Task requirements: Pull out every line below that contains the word "agent".

Supplied data:
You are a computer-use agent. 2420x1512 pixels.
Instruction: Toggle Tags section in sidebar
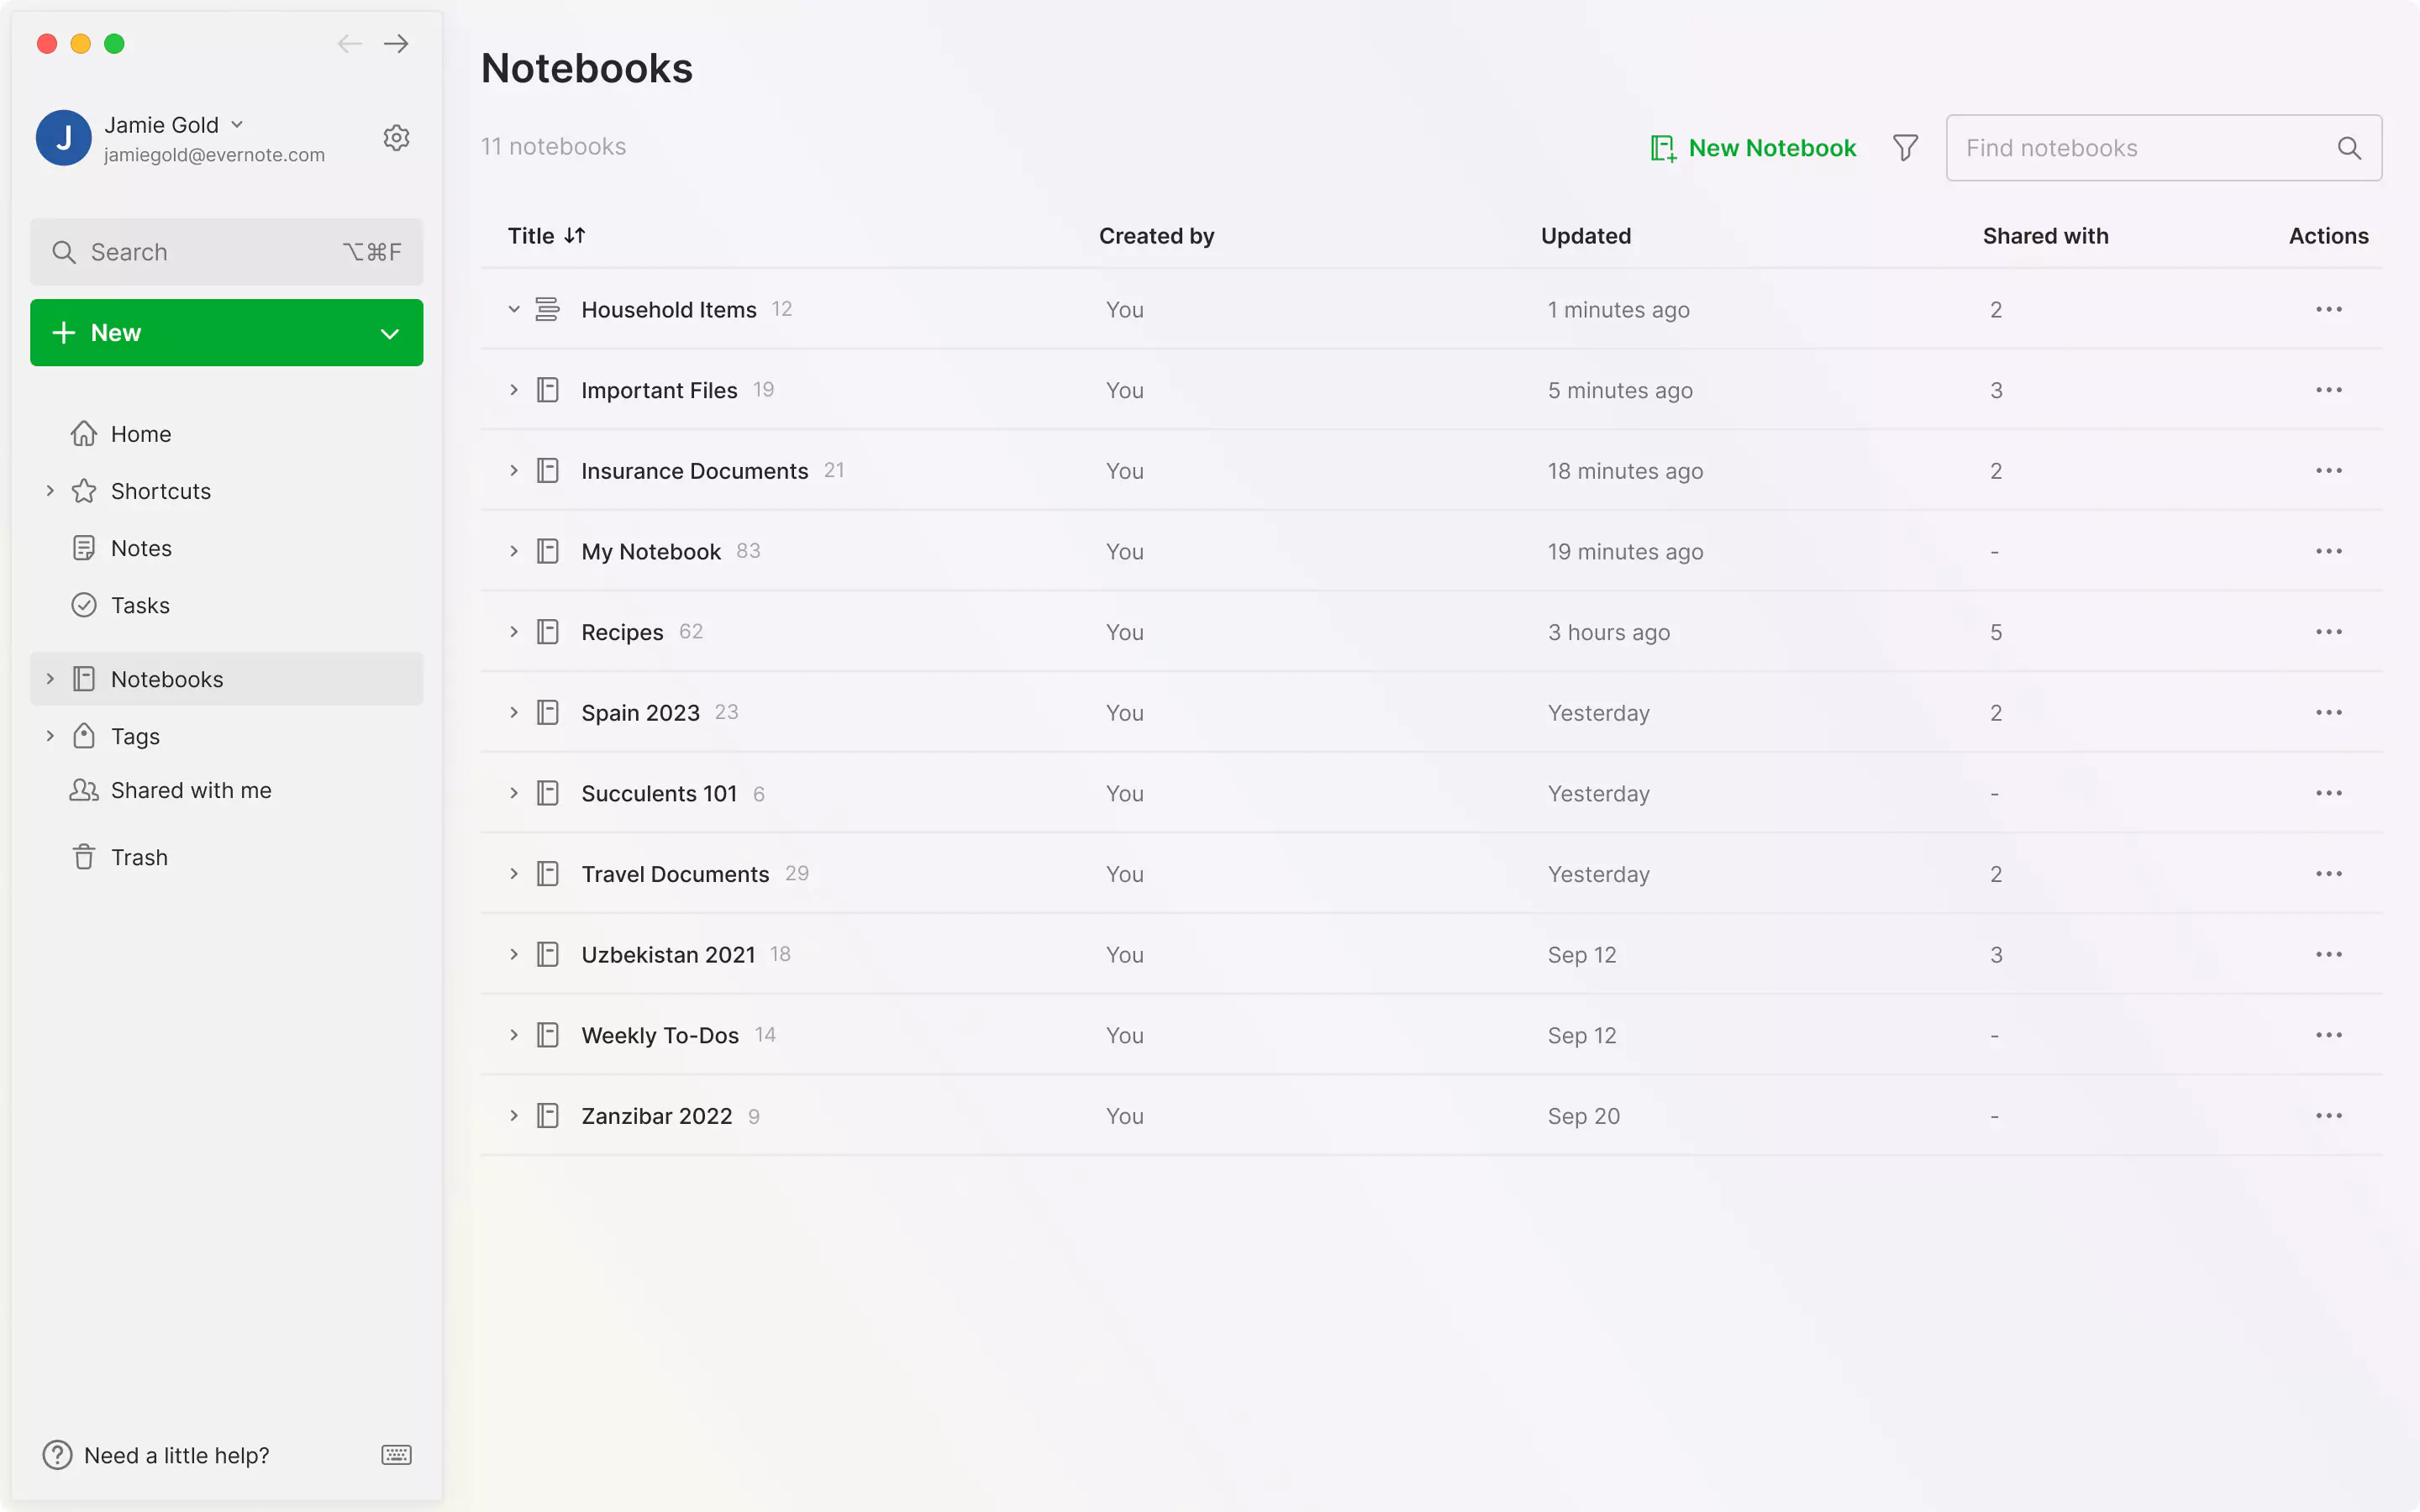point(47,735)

* * *

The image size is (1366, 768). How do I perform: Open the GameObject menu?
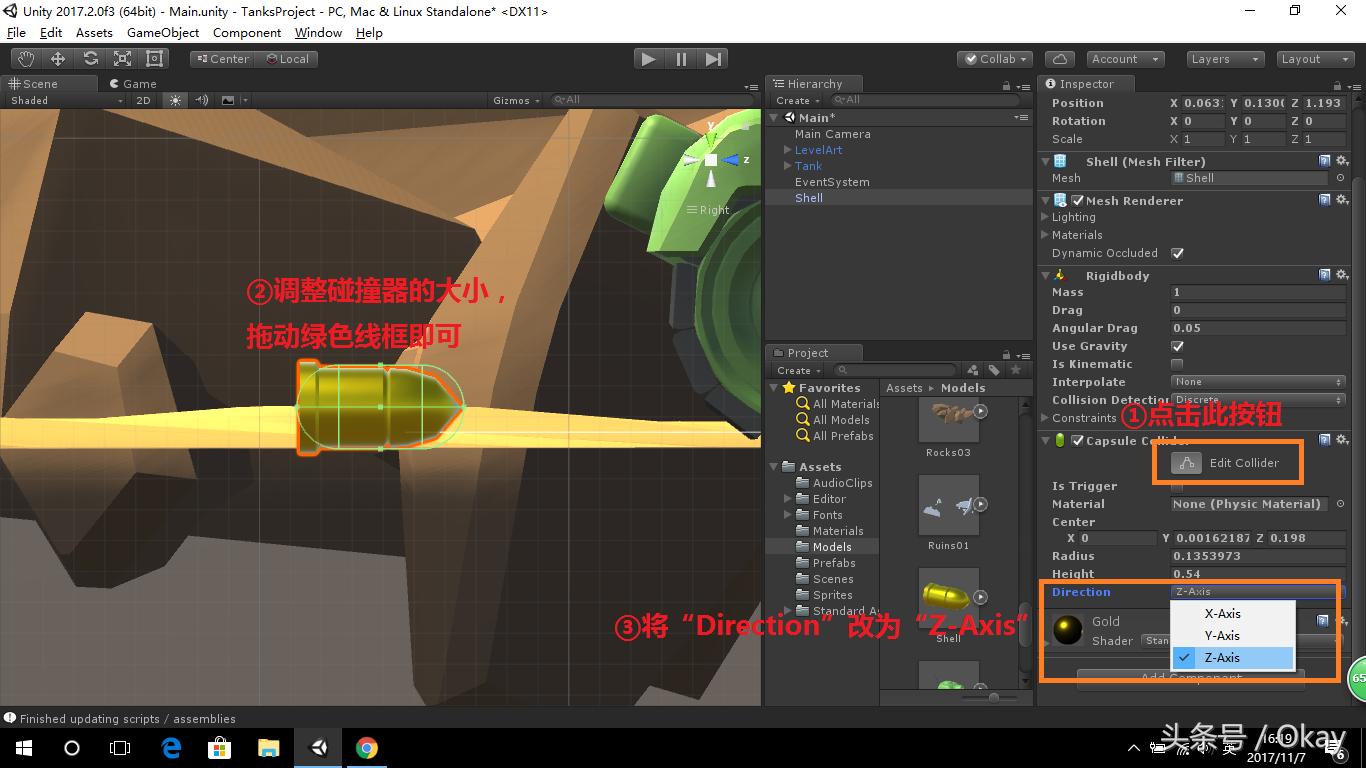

---

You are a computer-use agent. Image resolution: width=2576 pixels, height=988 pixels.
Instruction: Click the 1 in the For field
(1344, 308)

Response:
You are a computer-use agent. 2420x1512 pixels.
You are a computer-use agent. Image resolution: width=2576 pixels, height=988 pixels.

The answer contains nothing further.